AMENDMENT NO. 2 TO REVOLVING CREDIT AGREEMENT
Exhibit 10.1
AMENDMENT NO. 2
TO REVOLVING CREDIT AGREEMENT
This Amendment No. 2 to Revolving Credit Agreement, dated as of May 30, 2003 (this “Amendment”), amends that certain Revolving Credit Agreement, dated as of May 22, 2002 (as amended, the “Credit Agreement”), among XXXXXX & XXXXX, INC., a Delaware corporation, (the “Borrower”), the lending institutions listed on Schedule 1 to the Credit Agreement (the “Banks”), Fleet National Bank, as administrative agent for itself and each other Bank (in such capacity, the “Administrative Agent”), ING Capital LLC, as documentation agent, Wachovia Bank, National Association, as syndication agent, and Fleet Securities, Inc. and First Union Securities, Inc. (d/b/a Wachovia Securities), as co-arrangers.
WHEREAS, the Borrower has requested certain amendments to the Credit Agreement and the Bank parties hereto are willing to agree to such amendments.
NOW, THEREFORE, in consideration of these premises, the promises, mutual covenants and agreements contained in this Amendment and fully intending to be legally bound hereby, the parties hereby agree as follows:
1. Capitalized Terms. Terms used in this Amendment which are not defined herein, but which are defined in the Credit Agreement, shall have the same respective meanings herein as therein.
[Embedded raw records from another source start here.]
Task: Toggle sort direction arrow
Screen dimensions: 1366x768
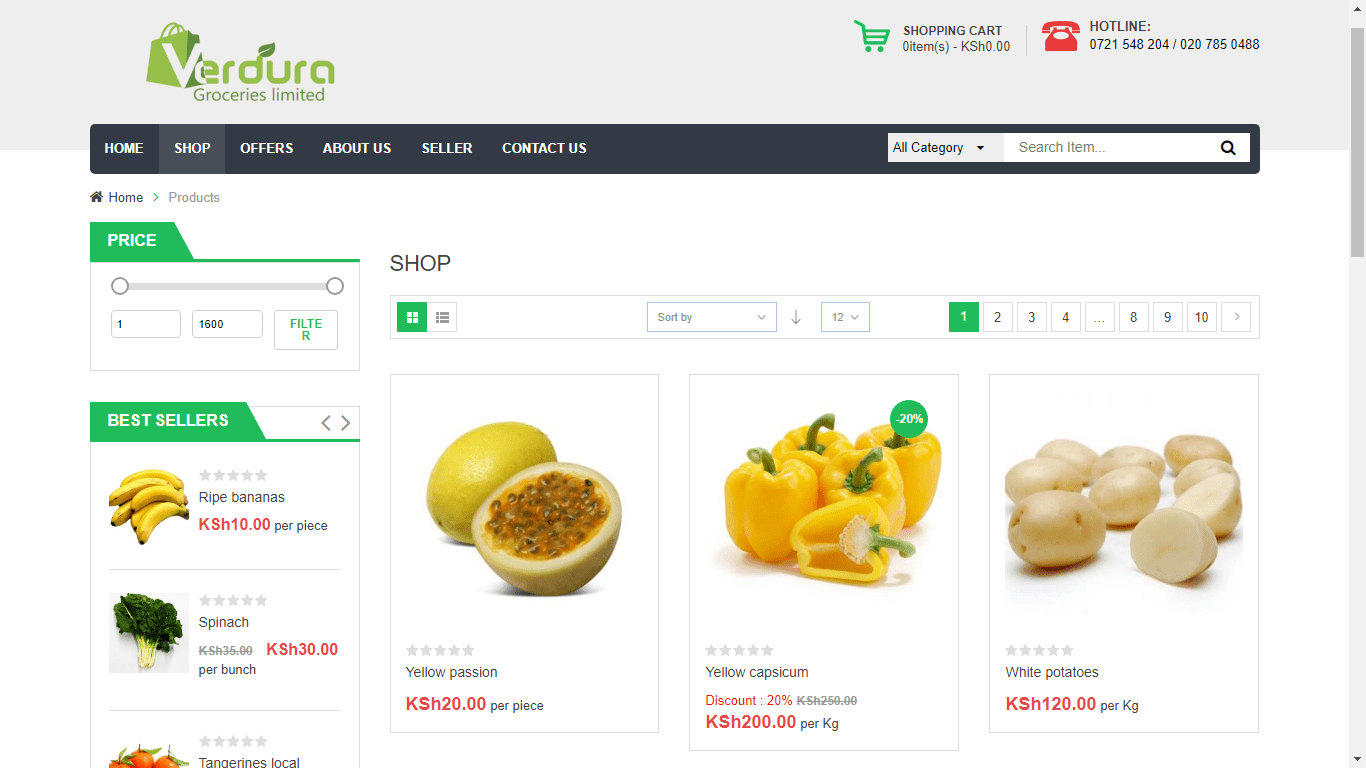Action: [796, 317]

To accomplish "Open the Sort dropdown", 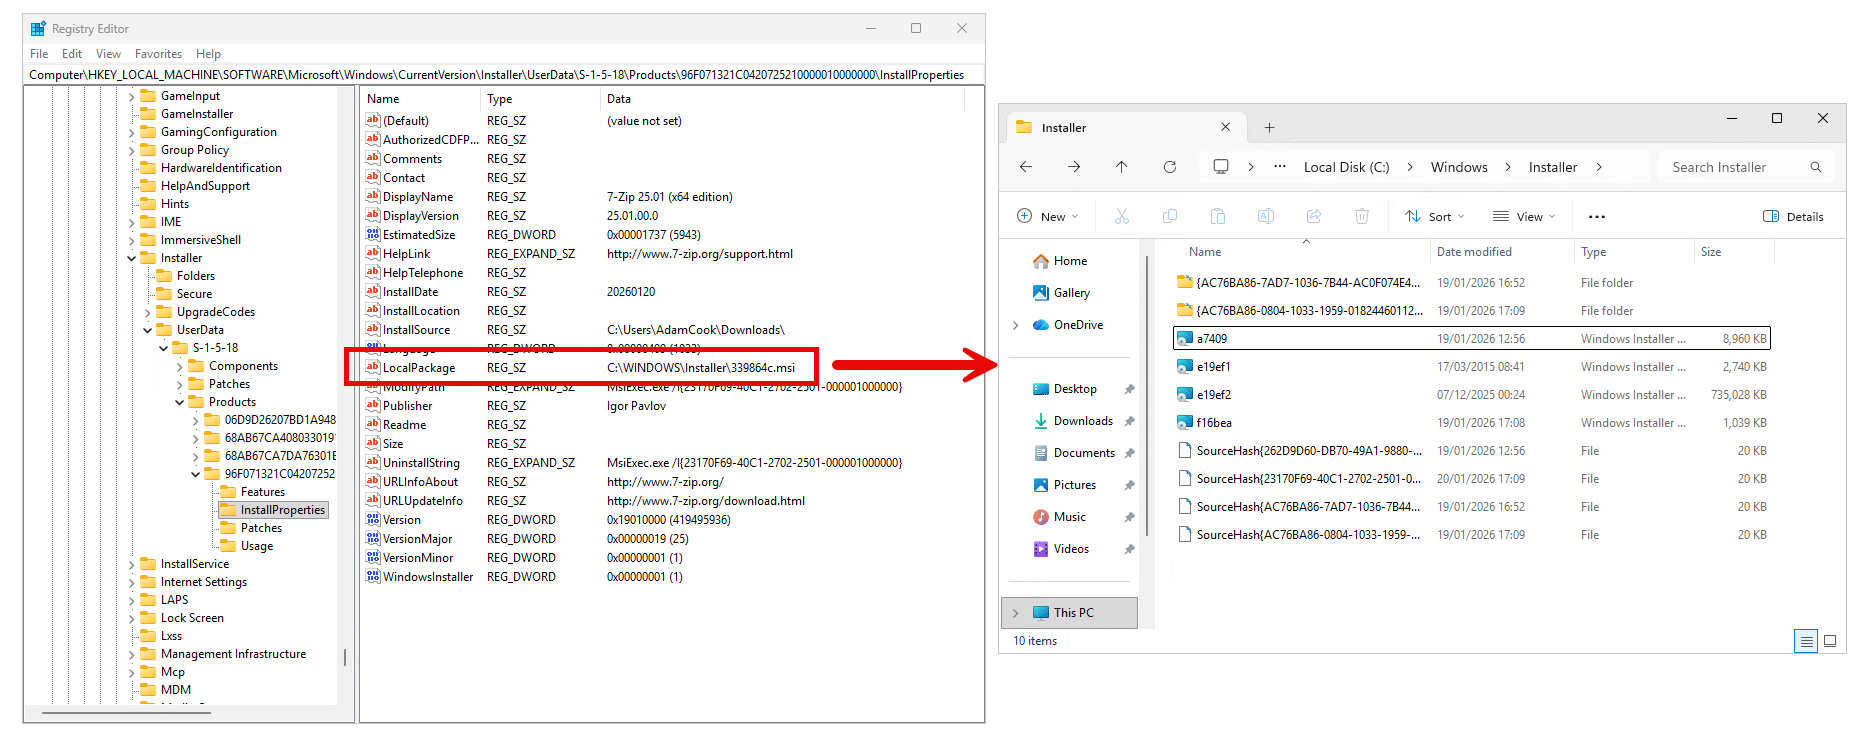I will pyautogui.click(x=1434, y=216).
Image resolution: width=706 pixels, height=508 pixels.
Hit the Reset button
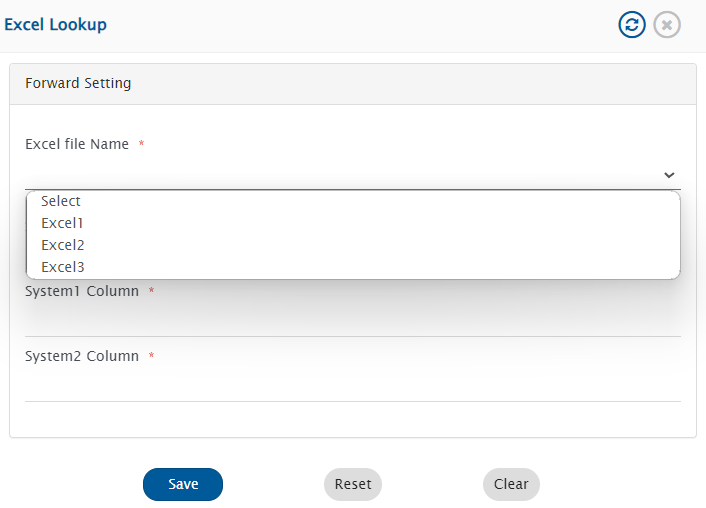353,484
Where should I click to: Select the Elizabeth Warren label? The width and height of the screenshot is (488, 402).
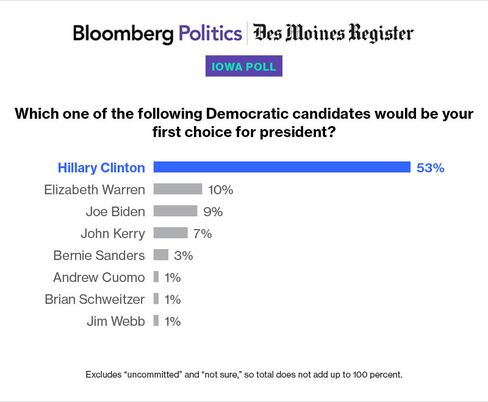95,190
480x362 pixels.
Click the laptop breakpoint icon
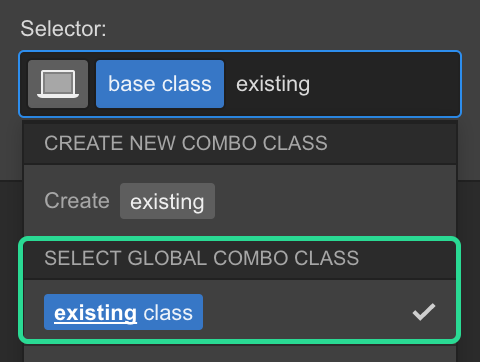(58, 84)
2. Amendments to Credit Agreement.
2.1. Amendment of Section 1.1. The definition of “Executive Officer” contained in Section 1.1 of the Credit Agreement is amended to read in its entirety as follows:
“Executive Officer. Any of the Chief Executive Officer, President, any Financial Officer and any other officer having substantially the same authority and responsibility of any of the foregoing officers.” |
2.2. Amendment of Section 1.1. The following new definition is inserted immediately following the definition of “Fee Letter” contained in Section 1.1 of the Credit Agreement:
“Financial Officer. Any of the Treasurer, the Chief Financial Officer or the Executive Vice President of Finance or Corporate Finance of the Borrower, acting singly, on behalf of the Borrower and each other member of the Borrower Affiliated Group, or such other financial officer of the Borrower designated from time to time in writing by the Borrower and approved by the Administrative Agent in its discretion.” |
2.3. Amendment of References to Chief Financial Officer. Each reference in the Credit Agreement or any other Loan Document to “Chief Financial Officer” or “chief financial officer” shall be deemed to be a reference to “Financial Officer”.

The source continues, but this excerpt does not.